Meditation is not always easy, in that it requires focus and that is a quality that is in short supply in our fast-paced world. But with a few pointers and an “inner-guided” partner, it can be both fun, beneficial, and creative if the basic principles are met.
To start – grab a partner. The “best” suited partners for meditation are someone of the opposite gender and with a soft voice. Its important that you feel comfortable with your partner and that one partner knows how to meditate and is willing to guide this meditation fluidly. In this way, partner one can influence and teach partner two and a “meditation partnership” is created.
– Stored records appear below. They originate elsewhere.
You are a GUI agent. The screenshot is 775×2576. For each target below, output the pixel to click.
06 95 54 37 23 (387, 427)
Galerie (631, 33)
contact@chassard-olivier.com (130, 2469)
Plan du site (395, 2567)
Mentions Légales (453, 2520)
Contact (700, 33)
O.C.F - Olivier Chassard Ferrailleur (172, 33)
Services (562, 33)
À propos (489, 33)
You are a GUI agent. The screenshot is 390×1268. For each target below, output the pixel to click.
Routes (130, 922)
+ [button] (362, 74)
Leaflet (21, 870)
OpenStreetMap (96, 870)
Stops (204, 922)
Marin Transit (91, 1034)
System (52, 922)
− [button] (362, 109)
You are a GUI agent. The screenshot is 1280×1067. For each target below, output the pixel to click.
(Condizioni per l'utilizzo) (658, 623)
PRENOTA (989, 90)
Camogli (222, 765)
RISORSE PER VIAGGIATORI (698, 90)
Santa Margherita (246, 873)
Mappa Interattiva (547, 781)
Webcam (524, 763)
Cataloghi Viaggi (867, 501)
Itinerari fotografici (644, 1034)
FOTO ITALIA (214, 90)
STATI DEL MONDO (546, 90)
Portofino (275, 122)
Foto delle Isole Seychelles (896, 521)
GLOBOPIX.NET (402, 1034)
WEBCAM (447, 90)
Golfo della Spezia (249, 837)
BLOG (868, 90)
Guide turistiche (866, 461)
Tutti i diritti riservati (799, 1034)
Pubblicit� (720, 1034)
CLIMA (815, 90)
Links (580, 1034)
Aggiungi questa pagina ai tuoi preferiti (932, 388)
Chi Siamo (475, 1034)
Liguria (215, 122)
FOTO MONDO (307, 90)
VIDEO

Creating an atmosphere is the next step to preparing to meditate. Once you have a partner, create the most relaxing environment possible. You can use: Dim lights, candles, soft music, incense, or fragrant oils. The best way to sit is to use two chairs. Partners should be seated upright with their feet flat on the floor and they should be facing each other.
The next important factor in meditation is the breath. Focus your full attention on breathing. Breaths should be slow and air should be taken through the nose and exhaled through the mouth. Eyes should be closed.
You are ready to start the Meditation with Your Partner
Partner One: “Visualize a bright white ball of light shining on you like the sun. Now, visualize that loving and healing light coming down on you through the top of your head.”
Partner Two: Concentrate on breathing, visualizing and feeling the “white light.”
Partner One: “Now, make the light go through every pore and cell of your body from the top of your head to the bottom of your feet.”
Partner Two: Feel the white light surrounding and entering you and visualize positive images and think good thoughts.
Partner One: “You can call upon this light as much as you need-it will always serve you and renew you. See the light lifting you upwards into the sky, sun, clouds, etc.” (on and on…).
Partner Two: Concentrate on the light and begin to let thoughts, images, ideas and feelings emerge naturally. Color is very powerful and healing and incorporate it whenever possible in the images.
The length of the meditation may go on for as long as both partners can sit. However, if partner two is starting to feel uncomfortable or is in pain, the meditation should come to a close at least for the first few meditations. Partners should switch places and partner two (who was meditating) should now get a chance to guide (partner one) into a unique and relaxing meditation now that he/she is aware how it is done.
This type of simple meditation can have profound healing powers, as long as both partners enjoy the experience. This is not a marathon. Do this only as long as you feel comfortable and enjoy it. Then repeat it regularly. You can visualize your disease going away and you can learn to amplify your sensation of feeling strong and healthy.